From the line with "Given: Choose the Afternoon 12:00-18:00 pill" through the line with "Given: Expand the 'all' row limit dropdown", inclusive, return each line of the data below exactly and leave the rest out.

Source records
******************************

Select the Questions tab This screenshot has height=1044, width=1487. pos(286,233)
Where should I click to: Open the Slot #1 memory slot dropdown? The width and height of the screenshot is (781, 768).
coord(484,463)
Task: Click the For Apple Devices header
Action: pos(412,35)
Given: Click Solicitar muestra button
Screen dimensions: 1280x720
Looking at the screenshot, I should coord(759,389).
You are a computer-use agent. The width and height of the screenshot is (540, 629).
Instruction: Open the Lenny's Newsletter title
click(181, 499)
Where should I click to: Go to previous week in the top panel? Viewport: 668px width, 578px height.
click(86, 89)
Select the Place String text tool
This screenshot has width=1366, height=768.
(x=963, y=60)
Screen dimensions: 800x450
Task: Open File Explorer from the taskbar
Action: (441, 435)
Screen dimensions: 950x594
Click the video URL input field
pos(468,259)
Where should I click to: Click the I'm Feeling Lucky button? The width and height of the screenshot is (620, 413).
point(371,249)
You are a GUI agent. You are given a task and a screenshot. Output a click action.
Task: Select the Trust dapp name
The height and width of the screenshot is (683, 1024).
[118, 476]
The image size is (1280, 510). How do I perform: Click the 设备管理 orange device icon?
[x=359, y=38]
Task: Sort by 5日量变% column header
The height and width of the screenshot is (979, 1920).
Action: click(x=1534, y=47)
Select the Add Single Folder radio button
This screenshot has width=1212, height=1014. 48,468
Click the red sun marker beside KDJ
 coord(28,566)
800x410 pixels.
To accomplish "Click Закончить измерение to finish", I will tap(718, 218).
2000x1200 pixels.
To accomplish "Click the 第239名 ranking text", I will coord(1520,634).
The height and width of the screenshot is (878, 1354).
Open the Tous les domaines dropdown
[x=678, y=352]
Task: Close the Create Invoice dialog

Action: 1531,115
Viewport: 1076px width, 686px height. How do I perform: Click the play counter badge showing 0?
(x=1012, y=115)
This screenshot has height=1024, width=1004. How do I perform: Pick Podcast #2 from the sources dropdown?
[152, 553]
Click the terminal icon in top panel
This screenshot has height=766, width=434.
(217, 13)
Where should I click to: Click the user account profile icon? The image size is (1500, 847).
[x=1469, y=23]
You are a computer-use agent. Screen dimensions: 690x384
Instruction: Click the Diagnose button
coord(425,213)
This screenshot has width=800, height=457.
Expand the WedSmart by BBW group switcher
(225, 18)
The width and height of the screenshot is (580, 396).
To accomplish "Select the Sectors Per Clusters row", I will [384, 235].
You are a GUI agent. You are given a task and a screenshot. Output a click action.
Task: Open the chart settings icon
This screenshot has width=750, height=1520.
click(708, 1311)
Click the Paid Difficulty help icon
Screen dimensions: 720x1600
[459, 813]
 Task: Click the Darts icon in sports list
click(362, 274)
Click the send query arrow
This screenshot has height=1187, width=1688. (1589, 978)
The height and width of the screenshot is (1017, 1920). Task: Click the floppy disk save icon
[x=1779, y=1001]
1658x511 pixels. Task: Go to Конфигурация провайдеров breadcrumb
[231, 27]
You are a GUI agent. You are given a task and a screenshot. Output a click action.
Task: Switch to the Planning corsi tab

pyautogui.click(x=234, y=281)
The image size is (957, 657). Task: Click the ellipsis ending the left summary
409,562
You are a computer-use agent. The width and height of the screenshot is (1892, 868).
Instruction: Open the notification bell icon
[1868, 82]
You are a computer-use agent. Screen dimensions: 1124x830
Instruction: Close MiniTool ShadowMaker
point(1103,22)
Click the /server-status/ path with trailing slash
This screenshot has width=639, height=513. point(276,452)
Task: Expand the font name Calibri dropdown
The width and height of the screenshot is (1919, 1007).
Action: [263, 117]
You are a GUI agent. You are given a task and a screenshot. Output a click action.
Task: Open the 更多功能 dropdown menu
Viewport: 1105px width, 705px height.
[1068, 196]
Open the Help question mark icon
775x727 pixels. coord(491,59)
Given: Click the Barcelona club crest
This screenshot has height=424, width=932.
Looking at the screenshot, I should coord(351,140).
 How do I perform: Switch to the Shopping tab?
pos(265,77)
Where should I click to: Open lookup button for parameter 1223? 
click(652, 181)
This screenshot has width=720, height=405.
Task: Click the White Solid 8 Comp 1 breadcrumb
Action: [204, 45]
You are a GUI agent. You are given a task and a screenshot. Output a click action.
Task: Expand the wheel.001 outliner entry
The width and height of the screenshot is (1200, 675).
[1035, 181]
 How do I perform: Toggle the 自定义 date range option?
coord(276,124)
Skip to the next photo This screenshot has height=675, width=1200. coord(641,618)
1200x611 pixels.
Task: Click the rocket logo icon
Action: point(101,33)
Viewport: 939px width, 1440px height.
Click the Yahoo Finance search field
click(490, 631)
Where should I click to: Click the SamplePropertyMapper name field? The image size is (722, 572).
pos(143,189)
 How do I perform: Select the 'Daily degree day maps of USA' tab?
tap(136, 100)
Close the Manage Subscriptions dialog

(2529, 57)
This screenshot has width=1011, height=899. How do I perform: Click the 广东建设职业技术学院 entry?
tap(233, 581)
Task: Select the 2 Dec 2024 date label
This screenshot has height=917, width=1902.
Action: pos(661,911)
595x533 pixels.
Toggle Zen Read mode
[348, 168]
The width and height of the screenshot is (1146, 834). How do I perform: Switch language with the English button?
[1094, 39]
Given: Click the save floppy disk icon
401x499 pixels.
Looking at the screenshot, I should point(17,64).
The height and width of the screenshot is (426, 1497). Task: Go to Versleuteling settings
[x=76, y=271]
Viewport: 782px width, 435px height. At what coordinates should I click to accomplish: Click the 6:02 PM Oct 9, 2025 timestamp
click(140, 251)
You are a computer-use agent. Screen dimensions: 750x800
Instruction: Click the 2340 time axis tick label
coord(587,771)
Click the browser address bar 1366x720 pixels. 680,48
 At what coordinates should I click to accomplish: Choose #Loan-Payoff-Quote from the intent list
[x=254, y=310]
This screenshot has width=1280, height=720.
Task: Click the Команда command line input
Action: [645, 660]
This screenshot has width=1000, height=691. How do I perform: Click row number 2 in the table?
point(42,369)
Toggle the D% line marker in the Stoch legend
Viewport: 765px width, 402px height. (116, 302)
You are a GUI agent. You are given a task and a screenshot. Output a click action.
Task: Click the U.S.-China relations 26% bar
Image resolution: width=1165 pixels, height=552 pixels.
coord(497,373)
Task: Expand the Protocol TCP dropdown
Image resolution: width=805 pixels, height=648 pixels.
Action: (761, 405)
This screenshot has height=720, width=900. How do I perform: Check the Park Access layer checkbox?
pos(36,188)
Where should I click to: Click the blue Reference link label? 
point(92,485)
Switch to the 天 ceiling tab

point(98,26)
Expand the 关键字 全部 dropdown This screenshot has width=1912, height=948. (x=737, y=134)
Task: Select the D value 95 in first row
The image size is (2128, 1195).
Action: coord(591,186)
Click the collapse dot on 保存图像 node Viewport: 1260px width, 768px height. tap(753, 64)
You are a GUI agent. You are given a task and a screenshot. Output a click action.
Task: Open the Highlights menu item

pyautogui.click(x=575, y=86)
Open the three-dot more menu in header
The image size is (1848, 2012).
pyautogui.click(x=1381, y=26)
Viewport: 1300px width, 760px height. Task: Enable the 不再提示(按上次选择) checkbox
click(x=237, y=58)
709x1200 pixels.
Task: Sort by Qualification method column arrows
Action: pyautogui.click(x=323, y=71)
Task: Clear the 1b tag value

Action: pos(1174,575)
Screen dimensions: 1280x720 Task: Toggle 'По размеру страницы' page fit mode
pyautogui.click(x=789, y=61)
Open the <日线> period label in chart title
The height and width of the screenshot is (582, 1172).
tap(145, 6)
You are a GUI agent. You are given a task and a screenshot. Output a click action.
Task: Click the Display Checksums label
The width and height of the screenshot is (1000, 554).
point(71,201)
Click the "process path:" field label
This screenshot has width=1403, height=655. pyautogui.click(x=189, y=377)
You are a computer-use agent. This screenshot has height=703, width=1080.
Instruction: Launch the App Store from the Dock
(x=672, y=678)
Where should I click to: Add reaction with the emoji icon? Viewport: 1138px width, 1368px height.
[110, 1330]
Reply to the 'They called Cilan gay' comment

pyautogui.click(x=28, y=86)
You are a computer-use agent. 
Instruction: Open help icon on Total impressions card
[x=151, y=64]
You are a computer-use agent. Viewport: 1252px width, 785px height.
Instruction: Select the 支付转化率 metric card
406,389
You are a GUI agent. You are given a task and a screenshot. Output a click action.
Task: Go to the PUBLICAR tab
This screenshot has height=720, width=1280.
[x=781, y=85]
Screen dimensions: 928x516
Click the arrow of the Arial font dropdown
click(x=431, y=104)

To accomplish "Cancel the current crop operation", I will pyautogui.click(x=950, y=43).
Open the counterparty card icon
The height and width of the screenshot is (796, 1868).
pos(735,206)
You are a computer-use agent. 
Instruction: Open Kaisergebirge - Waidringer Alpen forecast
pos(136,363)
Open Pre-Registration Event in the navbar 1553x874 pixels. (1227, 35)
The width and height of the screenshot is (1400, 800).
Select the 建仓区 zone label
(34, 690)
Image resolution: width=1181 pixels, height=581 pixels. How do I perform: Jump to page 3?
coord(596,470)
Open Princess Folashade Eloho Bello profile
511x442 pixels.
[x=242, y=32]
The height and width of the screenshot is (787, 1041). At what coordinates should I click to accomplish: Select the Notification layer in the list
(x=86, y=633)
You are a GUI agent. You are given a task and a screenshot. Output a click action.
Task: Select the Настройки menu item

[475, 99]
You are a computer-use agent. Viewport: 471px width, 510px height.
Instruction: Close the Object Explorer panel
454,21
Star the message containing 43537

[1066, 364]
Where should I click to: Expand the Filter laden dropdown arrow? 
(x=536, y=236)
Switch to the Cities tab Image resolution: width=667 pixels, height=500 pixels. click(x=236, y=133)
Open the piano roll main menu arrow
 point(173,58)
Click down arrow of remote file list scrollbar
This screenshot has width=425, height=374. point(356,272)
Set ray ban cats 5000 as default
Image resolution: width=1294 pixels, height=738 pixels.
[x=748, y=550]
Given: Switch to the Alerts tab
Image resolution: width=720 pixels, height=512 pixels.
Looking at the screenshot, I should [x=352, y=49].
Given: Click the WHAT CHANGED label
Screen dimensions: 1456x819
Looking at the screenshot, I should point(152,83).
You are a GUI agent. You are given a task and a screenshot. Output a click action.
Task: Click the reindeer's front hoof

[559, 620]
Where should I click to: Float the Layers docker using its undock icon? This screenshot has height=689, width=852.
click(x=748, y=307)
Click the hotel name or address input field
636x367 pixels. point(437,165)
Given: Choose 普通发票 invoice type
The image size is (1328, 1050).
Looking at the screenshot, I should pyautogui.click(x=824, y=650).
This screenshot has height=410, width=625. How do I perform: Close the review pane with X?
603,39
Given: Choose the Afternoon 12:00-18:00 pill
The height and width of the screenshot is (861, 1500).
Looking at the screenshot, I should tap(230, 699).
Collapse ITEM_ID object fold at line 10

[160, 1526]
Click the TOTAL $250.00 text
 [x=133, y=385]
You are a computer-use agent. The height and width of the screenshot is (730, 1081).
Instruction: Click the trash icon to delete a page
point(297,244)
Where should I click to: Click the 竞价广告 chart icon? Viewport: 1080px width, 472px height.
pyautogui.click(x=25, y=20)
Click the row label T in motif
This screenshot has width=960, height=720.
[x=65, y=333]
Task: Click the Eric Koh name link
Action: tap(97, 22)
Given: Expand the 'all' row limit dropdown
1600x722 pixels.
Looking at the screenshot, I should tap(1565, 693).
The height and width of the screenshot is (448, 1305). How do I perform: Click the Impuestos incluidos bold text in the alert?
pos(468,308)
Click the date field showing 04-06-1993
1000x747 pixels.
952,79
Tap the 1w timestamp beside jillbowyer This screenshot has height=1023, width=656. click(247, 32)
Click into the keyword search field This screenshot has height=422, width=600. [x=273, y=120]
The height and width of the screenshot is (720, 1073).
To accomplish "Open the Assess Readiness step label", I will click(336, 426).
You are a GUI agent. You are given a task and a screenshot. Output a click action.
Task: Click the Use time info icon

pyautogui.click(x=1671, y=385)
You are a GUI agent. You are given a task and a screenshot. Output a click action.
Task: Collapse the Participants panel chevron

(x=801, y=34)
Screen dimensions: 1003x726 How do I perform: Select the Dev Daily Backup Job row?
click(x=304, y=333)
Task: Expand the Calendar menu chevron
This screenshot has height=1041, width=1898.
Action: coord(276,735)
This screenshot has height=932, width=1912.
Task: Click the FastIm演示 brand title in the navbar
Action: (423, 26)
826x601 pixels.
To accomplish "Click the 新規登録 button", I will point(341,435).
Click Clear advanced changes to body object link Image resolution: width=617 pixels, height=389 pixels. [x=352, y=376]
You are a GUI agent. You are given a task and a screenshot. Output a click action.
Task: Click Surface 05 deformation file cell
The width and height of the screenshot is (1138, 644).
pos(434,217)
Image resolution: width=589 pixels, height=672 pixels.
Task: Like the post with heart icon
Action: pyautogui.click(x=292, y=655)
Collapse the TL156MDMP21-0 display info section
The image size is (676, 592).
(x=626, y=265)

******************************

→ **RESPONSE TO THIS TASK**
Given: Choose the Afternoon 12:00-18:00 pill
The height and width of the screenshot is (861, 1500).
Looking at the screenshot, I should tap(230, 699).
Collapse ITEM_ID object fold at line 10

[160, 1526]
Click the TOTAL $250.00 text
 [x=133, y=385]
You are a computer-use agent. The height and width of the screenshot is (730, 1081).
Instruction: Click the trash icon to delete a page
point(297,244)
Where should I click to: Click the 竞价广告 chart icon? Viewport: 1080px width, 472px height.
pyautogui.click(x=25, y=20)
Click the row label T in motif
This screenshot has width=960, height=720.
[x=65, y=333]
Task: Click the Eric Koh name link
Action: tap(97, 22)
Given: Expand the 'all' row limit dropdown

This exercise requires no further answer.